# Tareas pendientes:
A) Responde a estas preguntas según el fragmento sobre la indiferencia:
(i) ¿Qué pregunta puso el profesor al final del examen?
(ii) ¿Cómo se llamaba la señora?
(iii) ¿En qué nos encierra la indiferencia?
B) Resume en una o dos frases el párrafo del fragmento sobre la indiferencia que empieza por “Hermanos, cuántos”, sin perder sus ideas principales.
C) Transcribe sin ningún cambio la parte del fragmento sobre la indiferencia que comienza con "Permítanme compartirles una" y continúa hasta "imagen de Dios.".

3. Una lección sencilla

Permítanme compartirles una historia que ilumina esta parábola.

En una escuela de enfermería, un profesor incluyó en un examen una última pregunta sorprendente: “¿Cuál es el nombre de la señora que limpia la escuela?”

Los estudiantes se quedaron desconcertados. La mayoría no sabía qué responder. Una alumna recordó haberla visto muchas veces, pero nunca se había interesado en su nombre.

El profesor explicó: “En su vida encontrarán a muchas personas. Todas son importantes. Todas merecen su atención. Hasta un simple saludo puede marcar la diferencia. ”El nombre de la señora era Dorotea.

Hermanos, cuántos “Doroteas” y “Lázaros” pasan frente a nosotros cada día, invisibles, ignorados. La indiferencia es no verlos, no valorarlos, no reconocer que son imagen de Dios.

4. La indiferencia: enfermedad del corazón

La indiferencia es una enfermedad peligrosa porque:

Nos encierra en la burbuja de nuestro bienestar.

Nos vuelve incapaces de compadecernos.

# Extractos de datos:

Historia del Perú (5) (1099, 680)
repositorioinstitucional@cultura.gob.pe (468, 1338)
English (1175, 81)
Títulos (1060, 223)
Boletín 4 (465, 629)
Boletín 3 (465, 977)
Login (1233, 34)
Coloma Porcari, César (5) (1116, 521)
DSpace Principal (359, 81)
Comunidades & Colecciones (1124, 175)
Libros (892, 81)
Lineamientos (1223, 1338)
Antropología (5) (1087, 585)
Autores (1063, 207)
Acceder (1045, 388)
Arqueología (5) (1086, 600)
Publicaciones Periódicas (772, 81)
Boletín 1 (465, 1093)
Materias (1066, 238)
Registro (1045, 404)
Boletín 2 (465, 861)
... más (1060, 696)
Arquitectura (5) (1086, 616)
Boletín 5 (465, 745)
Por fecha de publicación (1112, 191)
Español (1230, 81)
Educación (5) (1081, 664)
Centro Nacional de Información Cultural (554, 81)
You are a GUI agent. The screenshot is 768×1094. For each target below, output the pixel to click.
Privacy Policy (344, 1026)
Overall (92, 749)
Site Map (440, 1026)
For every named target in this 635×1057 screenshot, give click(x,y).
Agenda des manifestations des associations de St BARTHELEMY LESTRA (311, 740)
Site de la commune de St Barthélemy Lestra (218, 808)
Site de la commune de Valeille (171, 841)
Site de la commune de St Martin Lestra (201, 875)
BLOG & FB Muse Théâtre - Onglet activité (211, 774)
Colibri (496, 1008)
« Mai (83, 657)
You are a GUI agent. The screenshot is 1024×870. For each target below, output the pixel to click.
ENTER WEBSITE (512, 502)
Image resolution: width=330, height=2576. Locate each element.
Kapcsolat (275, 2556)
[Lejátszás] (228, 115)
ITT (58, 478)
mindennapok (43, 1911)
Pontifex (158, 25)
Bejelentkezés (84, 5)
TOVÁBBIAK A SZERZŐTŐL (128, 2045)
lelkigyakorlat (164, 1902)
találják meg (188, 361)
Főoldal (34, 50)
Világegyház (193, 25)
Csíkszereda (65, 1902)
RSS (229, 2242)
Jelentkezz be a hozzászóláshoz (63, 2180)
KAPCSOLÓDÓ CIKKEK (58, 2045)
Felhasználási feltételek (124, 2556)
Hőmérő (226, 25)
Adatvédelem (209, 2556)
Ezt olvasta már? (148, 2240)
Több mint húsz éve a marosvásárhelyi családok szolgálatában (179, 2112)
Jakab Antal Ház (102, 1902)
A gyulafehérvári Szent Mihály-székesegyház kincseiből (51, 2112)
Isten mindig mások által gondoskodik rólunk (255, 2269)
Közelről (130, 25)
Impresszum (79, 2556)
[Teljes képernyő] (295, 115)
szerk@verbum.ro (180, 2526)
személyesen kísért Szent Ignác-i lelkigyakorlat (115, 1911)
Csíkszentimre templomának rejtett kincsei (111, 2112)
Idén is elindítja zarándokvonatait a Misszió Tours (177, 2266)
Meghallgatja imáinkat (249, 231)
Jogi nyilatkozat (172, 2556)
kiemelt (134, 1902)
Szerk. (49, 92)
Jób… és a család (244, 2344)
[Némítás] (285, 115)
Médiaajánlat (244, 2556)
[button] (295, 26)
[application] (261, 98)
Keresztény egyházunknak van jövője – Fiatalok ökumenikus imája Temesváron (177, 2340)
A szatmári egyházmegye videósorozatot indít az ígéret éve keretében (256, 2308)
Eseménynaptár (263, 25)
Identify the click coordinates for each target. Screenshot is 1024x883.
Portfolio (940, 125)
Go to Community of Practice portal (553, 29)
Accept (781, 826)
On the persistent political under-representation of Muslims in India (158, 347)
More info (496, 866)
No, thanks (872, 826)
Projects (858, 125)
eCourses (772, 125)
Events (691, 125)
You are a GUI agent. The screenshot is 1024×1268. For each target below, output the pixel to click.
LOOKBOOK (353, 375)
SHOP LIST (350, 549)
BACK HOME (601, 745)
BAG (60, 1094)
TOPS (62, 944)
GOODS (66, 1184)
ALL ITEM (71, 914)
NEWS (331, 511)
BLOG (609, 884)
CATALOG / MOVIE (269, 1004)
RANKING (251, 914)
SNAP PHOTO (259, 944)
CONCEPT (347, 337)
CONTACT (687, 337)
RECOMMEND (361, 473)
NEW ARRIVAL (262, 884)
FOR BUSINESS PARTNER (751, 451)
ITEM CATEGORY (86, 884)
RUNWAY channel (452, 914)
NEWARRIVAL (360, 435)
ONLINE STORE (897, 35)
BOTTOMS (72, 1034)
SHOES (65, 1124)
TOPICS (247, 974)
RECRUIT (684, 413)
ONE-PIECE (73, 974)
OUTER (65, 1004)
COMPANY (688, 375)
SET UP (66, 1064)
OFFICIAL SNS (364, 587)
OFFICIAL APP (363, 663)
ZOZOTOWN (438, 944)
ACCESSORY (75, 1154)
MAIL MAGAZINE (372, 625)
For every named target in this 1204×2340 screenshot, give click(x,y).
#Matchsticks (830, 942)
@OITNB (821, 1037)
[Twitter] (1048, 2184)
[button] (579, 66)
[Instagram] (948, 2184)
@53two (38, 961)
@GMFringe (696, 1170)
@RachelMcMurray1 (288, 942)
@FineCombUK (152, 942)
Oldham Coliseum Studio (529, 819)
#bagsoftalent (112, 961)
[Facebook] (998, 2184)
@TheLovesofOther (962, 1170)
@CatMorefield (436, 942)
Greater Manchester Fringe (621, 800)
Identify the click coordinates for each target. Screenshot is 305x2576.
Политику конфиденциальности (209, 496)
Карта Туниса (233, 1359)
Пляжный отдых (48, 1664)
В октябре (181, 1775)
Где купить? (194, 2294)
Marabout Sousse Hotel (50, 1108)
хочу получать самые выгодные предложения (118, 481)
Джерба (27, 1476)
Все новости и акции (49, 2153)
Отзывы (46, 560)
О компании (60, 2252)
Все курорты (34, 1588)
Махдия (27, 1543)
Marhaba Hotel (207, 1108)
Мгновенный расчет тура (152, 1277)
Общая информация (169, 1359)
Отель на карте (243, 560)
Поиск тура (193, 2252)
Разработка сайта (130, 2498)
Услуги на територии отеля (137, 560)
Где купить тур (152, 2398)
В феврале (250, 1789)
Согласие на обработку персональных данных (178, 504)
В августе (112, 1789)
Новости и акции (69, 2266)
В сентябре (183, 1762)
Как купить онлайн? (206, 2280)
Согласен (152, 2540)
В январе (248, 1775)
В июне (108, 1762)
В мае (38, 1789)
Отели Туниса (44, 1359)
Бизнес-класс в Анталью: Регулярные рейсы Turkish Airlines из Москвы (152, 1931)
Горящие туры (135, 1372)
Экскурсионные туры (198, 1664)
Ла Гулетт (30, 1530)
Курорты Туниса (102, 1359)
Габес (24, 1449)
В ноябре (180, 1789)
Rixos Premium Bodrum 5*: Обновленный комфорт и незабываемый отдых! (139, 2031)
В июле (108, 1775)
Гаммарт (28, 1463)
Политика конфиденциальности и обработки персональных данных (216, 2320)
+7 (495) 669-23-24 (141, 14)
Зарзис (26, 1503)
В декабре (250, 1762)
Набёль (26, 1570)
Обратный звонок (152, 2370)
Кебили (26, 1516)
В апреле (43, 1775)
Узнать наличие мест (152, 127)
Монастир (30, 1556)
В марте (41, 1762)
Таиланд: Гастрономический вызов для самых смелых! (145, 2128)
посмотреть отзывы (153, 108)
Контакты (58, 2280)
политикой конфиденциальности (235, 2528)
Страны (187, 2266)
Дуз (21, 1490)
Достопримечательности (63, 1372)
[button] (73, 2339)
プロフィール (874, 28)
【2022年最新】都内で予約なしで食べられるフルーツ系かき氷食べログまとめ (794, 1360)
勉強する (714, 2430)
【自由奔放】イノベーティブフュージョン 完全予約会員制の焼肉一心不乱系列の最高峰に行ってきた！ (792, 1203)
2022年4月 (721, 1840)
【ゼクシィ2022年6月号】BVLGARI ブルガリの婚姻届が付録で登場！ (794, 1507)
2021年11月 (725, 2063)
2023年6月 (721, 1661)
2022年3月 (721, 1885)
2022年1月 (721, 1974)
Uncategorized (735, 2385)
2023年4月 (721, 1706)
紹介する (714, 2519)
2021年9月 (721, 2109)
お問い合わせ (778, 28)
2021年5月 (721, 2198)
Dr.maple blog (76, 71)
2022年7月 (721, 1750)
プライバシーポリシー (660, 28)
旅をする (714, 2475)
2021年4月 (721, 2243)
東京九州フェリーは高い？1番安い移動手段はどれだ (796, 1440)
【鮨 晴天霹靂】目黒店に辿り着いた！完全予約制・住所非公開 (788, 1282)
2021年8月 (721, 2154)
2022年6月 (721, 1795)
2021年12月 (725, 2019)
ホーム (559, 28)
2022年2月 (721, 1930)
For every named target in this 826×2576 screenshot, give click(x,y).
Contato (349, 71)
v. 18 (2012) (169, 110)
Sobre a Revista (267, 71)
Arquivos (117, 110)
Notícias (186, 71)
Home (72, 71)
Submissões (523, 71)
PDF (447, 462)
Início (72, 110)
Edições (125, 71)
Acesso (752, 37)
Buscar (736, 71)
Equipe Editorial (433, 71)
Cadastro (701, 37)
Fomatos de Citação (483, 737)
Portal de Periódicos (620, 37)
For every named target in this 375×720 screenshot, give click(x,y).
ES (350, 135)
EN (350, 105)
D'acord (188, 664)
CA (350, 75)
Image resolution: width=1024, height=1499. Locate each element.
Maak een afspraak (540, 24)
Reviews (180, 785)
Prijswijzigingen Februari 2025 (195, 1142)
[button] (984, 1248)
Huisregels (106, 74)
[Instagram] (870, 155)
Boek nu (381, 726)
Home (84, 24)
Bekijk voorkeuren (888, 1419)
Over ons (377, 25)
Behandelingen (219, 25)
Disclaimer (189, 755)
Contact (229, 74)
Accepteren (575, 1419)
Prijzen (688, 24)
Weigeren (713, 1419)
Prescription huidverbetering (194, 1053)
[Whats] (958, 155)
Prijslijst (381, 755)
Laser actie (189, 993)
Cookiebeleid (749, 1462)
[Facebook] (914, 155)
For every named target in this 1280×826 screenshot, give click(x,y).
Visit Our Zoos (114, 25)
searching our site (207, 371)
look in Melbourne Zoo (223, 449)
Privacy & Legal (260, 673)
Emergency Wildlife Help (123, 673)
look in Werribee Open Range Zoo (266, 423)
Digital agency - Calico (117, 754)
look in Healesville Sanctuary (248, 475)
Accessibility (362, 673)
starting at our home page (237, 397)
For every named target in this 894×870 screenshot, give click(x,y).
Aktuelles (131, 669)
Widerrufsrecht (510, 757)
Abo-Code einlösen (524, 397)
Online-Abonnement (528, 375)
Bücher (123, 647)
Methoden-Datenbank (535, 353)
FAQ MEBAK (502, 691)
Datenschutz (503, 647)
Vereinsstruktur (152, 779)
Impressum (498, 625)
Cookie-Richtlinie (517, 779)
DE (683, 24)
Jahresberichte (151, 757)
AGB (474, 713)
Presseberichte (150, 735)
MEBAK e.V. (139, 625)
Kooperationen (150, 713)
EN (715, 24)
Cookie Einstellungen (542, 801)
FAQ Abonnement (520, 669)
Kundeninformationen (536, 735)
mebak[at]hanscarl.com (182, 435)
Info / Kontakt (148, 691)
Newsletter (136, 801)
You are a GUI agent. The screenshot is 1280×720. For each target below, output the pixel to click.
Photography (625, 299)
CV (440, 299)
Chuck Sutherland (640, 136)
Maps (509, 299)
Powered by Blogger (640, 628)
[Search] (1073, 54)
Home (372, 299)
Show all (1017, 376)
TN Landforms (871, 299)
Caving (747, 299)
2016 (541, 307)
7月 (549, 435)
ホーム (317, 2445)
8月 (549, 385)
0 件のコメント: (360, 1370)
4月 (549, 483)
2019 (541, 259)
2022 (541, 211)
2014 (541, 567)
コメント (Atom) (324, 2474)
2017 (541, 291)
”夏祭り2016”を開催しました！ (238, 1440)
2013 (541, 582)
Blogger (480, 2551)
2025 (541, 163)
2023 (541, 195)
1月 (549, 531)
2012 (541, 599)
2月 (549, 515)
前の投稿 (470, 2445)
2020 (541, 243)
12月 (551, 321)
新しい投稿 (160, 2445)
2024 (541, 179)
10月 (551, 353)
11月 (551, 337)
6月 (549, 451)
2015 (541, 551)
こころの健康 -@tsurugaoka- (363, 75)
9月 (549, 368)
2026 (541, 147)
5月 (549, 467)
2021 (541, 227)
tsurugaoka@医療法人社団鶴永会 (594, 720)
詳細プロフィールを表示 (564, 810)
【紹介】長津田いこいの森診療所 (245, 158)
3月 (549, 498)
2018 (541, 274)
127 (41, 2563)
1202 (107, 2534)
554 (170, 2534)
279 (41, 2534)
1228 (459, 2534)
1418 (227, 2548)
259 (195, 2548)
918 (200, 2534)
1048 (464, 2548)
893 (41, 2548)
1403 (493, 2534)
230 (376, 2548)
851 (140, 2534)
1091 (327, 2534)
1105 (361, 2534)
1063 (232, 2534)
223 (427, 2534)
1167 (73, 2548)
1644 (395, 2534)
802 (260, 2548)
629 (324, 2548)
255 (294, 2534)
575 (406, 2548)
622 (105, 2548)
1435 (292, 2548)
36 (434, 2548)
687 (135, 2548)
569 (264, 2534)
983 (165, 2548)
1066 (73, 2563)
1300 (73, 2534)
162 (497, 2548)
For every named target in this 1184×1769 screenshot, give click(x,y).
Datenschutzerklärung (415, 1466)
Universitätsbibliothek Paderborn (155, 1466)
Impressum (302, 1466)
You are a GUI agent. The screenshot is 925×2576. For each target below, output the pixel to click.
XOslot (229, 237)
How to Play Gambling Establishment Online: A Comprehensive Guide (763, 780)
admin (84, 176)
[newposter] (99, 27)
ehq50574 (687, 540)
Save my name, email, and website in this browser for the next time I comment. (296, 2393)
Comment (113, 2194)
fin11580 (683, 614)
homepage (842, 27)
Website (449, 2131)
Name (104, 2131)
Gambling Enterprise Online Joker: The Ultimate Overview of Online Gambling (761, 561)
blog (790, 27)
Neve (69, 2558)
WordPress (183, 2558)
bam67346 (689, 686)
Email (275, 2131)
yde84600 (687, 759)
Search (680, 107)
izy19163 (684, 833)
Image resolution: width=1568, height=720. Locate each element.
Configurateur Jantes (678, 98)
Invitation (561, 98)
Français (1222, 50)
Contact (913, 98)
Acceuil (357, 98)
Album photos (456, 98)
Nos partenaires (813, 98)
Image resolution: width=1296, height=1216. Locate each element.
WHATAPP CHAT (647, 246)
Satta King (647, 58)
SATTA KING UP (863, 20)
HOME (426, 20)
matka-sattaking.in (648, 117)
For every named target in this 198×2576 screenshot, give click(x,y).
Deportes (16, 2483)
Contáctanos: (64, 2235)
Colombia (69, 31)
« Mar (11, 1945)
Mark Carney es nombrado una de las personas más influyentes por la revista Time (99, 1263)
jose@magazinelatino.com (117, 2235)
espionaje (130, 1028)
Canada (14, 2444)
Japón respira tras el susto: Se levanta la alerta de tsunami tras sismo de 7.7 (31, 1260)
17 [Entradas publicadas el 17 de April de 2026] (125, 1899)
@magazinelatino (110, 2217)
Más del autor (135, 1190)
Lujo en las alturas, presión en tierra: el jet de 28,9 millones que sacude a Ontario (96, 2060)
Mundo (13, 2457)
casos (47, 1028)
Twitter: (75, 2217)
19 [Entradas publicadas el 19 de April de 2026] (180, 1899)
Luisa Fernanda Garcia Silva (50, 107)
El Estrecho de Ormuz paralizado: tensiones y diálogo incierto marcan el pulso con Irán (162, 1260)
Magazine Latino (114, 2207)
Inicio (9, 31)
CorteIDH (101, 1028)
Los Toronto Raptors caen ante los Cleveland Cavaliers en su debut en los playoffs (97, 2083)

# Respuestas por tarea:
A)
(i) “¿Cuál es el nombre de la señora que limpia la escuela?”
(ii) Dorotea.
(iii) En la burbuja de nuestro bienestar.

B) Cada día pasan ante nosotros muchas personas como Dorotea y Lázaro, invisibles e ignoradas. La indiferencia es no verlas, no valorarlas y no reconocer que son imagen de Dios.

C)
Permítanme compartirles una historia que ilumina esta parábola.

En una escuela de enfermería, un profesor incluyó en un examen una última pregunta sorprendente: “¿Cuál es el nombre de la señora que limpia la escuela?”

Los estudiantes se quedaron desconcertados. La mayoría no sabía qué responder. Una alumna recordó haberla visto muchas veces, pero nunca se había interesado en su nombre.

El profesor explicó: “En su vida encontrarán a muchas personas. Todas son importantes. Todas merecen su atención. Hasta un simple saludo puede marcar la diferencia. ”El nombre de la señora era Dorotea.

Hermanos, cuántos “Doroteas” y “Lázaros” pasan frente a nosotros cada día, invisibles, ignorados. La indiferencia es no verlos, no valorarlos, no reconocer que son imagen de Dios.